All he has to do is infiltrate the ultra-fortified stronghold of a Black Sun crime syndicate underboss and crack the galaxy’s most notoriously impregnable safe. It sounds like a job for miracle workers . . . or madmen. So Han assembles a gallery of rogues who are a little of both—including his indispensable sidekick Chewbacca and the cunning Lando Calrissian. If anyone can dodge, deceive, and defeat heavily armed thugs, killer droids, and Imperial agents alike—and pull off the heist of the century—it’s Solo’s scoundrels. But will their crime really pay, or will it cost them the ultimate price?

Limits of Power by Elizabeth Moon

Limits of Power (Paladin’s Legacy #4) by Elizabeth Moon

Limits of Power will be released in hardcover and ebook in June 2013. It is the fourth book in a series of five books that follow The Deed of Paksenarrion trilogy (Sheepfarmer’s Daughter, Divided Allegiance, and Oath of Gold). The books in Paladin’s Legacy so far are as follows:

  1. Oath of Fealty (Read an Excerpt)
  2. Kings of the North (Read an Excerpt)
  3. Echoes of Betrayal (Read an Excerpt)

Elizabeth Moon is back with the fourth adventure in her bestselling fantasy epic. Moon brilliantly weaves a colorful tapestry of action, betrayal, love, and magic set in a richly imagined world that stands alongside those of such fantasy masters as George R. R. Martin and Robin Hobb.

The unthinkable has occurred in the kingdom of Lyonya. The queen of the Elves—known as the Lady—is dead, murdered by former elves twisted by dark powers. Now the Lady’s half-elven grandson must heal the mistrust between elf and human before their enemies strike again. Yet as he struggles to make ready for an attack, an even greater threat looms across the Eight Kingdoms.

Throughout the north, magic is reappearing after centuries of absence, emerging without warning in family after family—rich and poor alike. In some areas, the religious strictures against magery remain in place, and fanatical followers are stamping out magery by killing whoever displays the merest sign of it—even children.
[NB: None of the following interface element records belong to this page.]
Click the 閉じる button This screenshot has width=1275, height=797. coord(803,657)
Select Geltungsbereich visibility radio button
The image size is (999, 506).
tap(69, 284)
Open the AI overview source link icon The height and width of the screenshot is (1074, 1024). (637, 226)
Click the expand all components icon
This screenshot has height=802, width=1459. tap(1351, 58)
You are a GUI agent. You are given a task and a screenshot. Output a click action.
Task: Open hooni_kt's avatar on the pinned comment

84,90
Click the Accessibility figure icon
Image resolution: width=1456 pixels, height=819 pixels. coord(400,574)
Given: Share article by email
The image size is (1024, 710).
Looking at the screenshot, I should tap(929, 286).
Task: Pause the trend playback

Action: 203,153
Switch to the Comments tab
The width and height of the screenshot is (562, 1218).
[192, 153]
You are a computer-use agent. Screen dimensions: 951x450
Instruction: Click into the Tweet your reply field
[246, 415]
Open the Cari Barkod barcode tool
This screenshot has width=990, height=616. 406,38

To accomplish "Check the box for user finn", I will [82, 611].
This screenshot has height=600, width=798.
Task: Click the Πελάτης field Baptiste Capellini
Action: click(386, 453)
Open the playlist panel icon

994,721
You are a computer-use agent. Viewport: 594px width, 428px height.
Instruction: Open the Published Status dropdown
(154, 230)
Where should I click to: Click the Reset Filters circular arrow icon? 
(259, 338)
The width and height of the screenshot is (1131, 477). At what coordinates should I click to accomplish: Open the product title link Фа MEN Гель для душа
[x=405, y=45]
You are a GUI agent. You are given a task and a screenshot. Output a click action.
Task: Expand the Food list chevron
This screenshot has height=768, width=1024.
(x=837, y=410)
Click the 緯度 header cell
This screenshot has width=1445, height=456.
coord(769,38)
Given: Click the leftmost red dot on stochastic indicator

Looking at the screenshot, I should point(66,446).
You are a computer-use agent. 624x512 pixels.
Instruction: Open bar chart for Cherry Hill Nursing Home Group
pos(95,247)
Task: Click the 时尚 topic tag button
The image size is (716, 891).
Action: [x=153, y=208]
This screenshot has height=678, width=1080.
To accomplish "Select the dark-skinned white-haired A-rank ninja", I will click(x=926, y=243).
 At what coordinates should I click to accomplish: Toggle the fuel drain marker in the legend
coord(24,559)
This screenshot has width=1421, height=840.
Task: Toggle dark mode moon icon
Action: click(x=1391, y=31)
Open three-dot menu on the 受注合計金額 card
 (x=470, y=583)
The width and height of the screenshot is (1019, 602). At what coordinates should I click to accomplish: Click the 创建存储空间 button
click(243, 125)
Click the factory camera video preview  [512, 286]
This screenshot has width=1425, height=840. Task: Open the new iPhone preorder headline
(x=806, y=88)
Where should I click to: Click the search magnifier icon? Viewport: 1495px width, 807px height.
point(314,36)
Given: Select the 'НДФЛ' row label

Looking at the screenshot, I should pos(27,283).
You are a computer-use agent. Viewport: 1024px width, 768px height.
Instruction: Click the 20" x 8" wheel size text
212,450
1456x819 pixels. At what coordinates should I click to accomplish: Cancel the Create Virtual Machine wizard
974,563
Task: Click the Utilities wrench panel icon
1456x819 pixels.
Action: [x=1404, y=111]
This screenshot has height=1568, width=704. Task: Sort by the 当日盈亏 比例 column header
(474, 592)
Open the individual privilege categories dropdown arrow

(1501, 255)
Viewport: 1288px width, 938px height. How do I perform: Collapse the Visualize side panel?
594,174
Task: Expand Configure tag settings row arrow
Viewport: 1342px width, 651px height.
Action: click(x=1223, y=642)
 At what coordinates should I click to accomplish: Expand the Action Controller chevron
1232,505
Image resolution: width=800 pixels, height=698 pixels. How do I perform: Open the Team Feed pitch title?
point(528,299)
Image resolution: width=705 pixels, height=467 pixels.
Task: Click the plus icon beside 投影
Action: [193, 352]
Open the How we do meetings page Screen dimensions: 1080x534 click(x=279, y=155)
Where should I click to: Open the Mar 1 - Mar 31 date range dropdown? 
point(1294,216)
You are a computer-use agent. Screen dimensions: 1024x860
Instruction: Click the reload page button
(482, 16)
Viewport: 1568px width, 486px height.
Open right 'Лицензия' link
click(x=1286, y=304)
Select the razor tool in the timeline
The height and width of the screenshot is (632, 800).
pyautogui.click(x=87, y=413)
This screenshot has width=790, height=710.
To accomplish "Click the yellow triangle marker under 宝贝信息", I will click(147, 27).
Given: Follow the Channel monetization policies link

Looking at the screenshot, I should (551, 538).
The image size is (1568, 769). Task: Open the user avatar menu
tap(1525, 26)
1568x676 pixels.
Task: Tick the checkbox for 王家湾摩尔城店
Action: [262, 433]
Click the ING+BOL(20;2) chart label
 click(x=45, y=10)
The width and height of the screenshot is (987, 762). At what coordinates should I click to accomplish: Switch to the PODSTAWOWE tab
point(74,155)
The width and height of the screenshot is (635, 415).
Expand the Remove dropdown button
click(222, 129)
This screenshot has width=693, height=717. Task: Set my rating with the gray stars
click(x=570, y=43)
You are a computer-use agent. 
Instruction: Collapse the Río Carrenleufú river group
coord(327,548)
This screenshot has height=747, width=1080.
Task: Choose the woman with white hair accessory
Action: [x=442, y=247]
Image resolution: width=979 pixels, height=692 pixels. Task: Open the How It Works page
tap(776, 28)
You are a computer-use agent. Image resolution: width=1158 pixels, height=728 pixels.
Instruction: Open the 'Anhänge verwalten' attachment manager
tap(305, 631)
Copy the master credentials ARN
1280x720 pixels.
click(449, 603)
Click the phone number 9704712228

And as unrest spreads, one very determined traitor works to undo any effort at peace—no matter how many lives it costs. With the future hanging in the balance, it is only the dedication of a few resolute heroes who can turn the tides . . . if they can survive.

10 Print

10 PRINT CHR$(205.5+RND(1)); : GOTO 10 by Nick Montfort, Patsy Baudoin, John Bell, Ian Bogost, Jeremy Douglass, Mark C. Marino, Michael Mateas, Casey Reas, Mark Sample, and Noah Vawter

One of the authors of this collaborative book is my husband. The book has been mentioned on a lot of sites lately, including Boing Boing, which is pretty cool. The entire book is also available for free, even though there is a hardcover version as well.

This book takes a single line of code–the extremely concise BASIC program for the Commodore 64 inscribed in the title–and uses it aa a lens through which to consider the phenomenon of creative computing and the way computer programs exist in culture. The authors of this collaboratively written book treat code not as merely functional but as a text–in the case of 10 PRINT, a text that appeared in many different printed sources–that yields a story about its making, its purpose, its assumptions, and more. They consider randomness and regularity in computing and art, the maze in culture, the popular BASIC programming language, and the highly influential Commodore 64 computer.